Un conseil génétique est essentiel pour informer les parents sur les risques et les implications de la trisomie 16 mosaïque placentaire, ainsi que sur les options de prise en charge et de suivi de la grossesse. Le conseil génétique peut également aider les parents à prendre des décisions éclairées concernant la poursuite ou l'interruption de la grossesse.

Accouchement

Le moment et le mode d'accouchement doivent être déterminés en fonction de l'état de santé de la mère et du fœtus, ainsi que des risques associés à la trisomie 16 mosaïque placentaire. Dans certains cas, un accouchement prématuré peut être nécessaire si le fœtus présente un RCIU sévère ou des signes de souffrance fœtale.

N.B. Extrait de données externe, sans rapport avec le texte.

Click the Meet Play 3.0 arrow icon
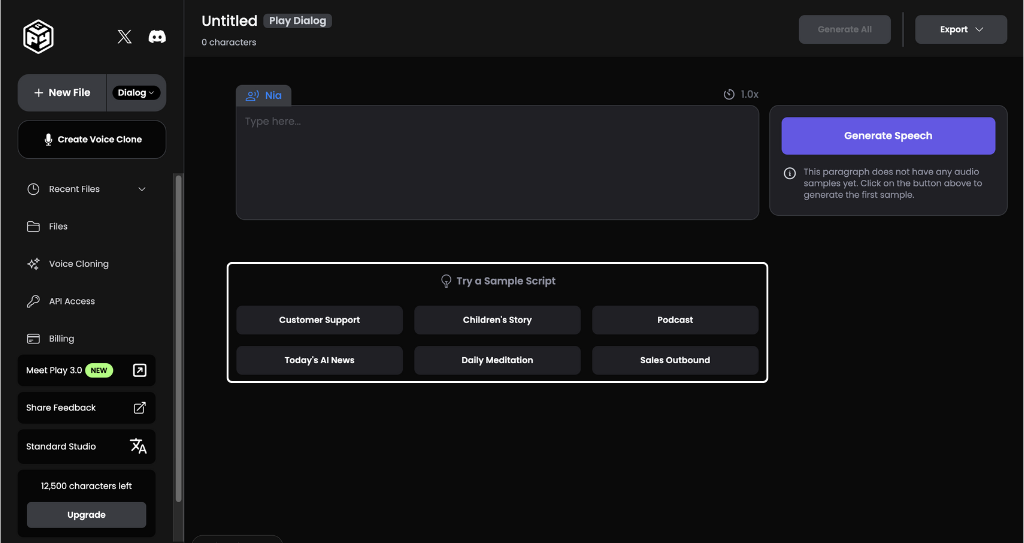This screenshot has height=543, width=1024. (140, 371)
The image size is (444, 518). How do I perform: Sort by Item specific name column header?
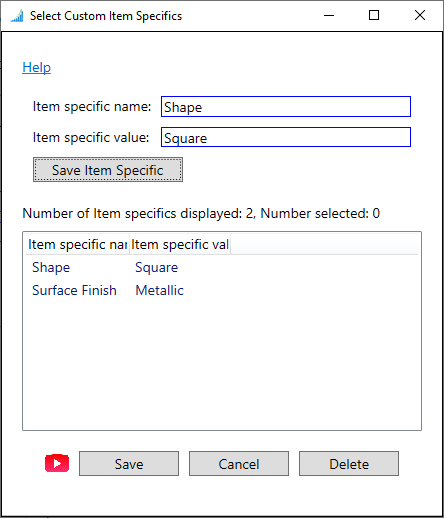click(x=77, y=244)
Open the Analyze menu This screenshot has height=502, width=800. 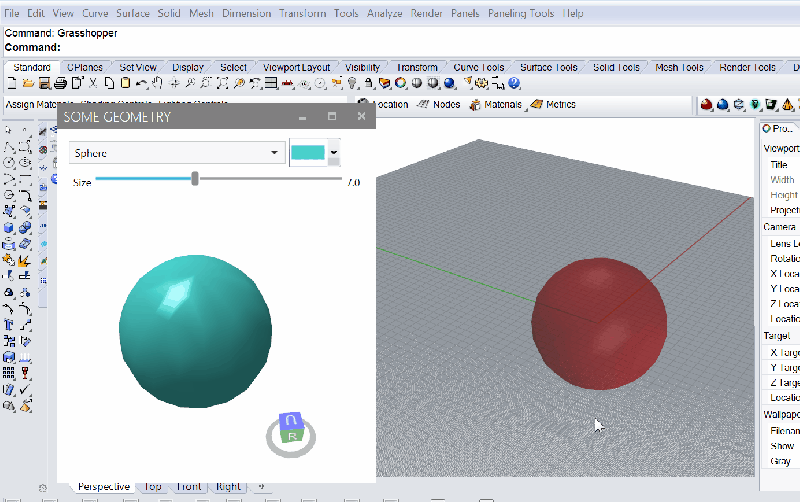click(385, 13)
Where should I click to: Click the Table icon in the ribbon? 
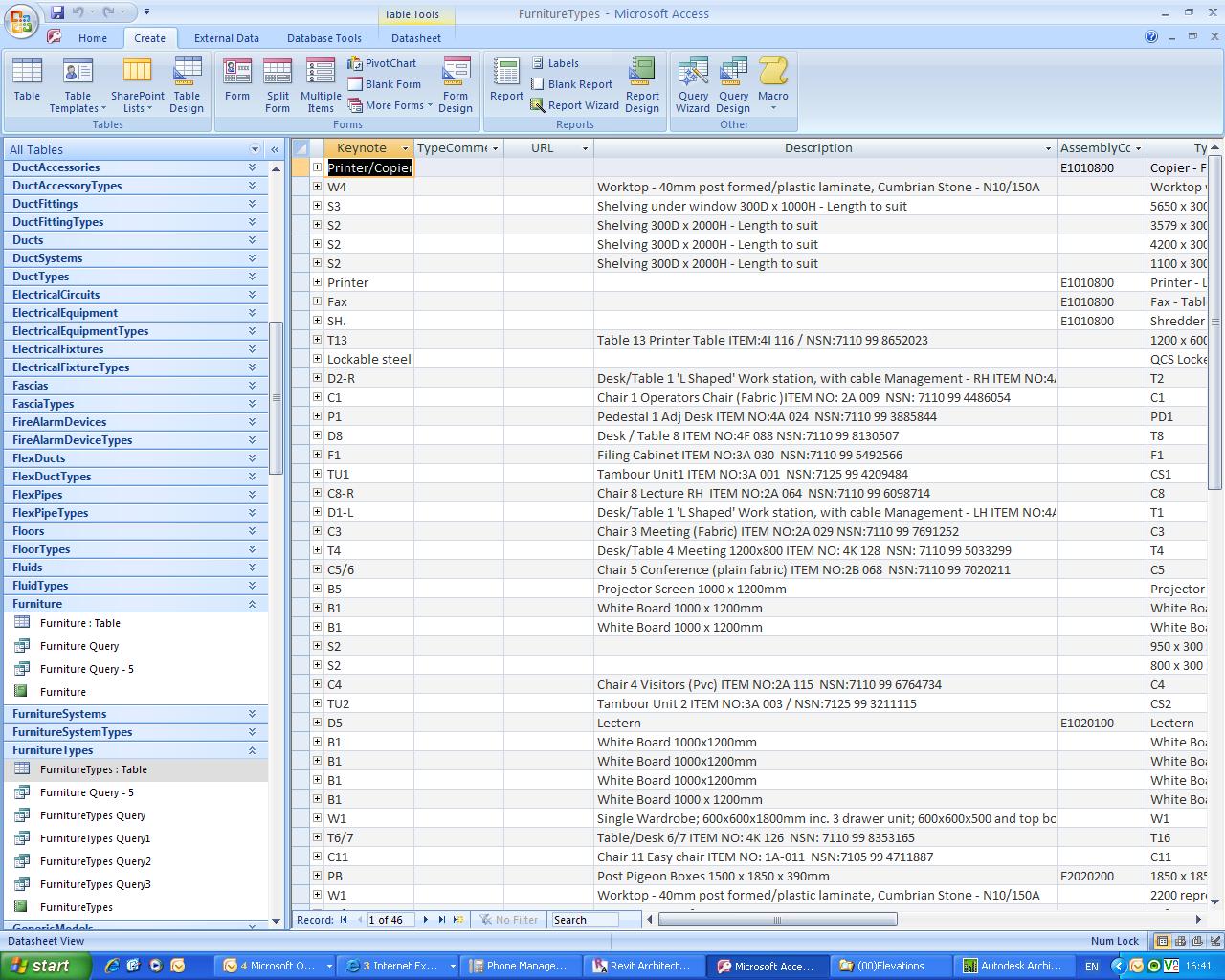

Étude de Cas : Expérience Personnelle

Une femme enceinte de 15 semaines, après avoir obtenu une grossesse difficilement obtenue après 4 FIV, a appris que son bébé présentait un retard de croissance d'une semaine par rapport à son âge gestationnel. L'échographie précoce a révélé une clarté nucale normale et une seule artère dans le cordon ombilical. Une biopsie des cellules placentaires a révélé une trisomie 16, ce qui pourrait expliquer le retard de croissance. Des analyses supplémentaires sont en cours pour déterminer si le bébé est également atteint ou s'il s'agit d'une trisomie confinée au placenta.

Cette situation souligne l'importance du dépistage prénatal et de la surveillance étroite des grossesses à risque. Elle met également en évidence l'anxiété et l'incertitude auxquelles sont confrontés les parents lorsqu'ils reçoivent un diagnostic de trisomie 16 mosaïque placentaire.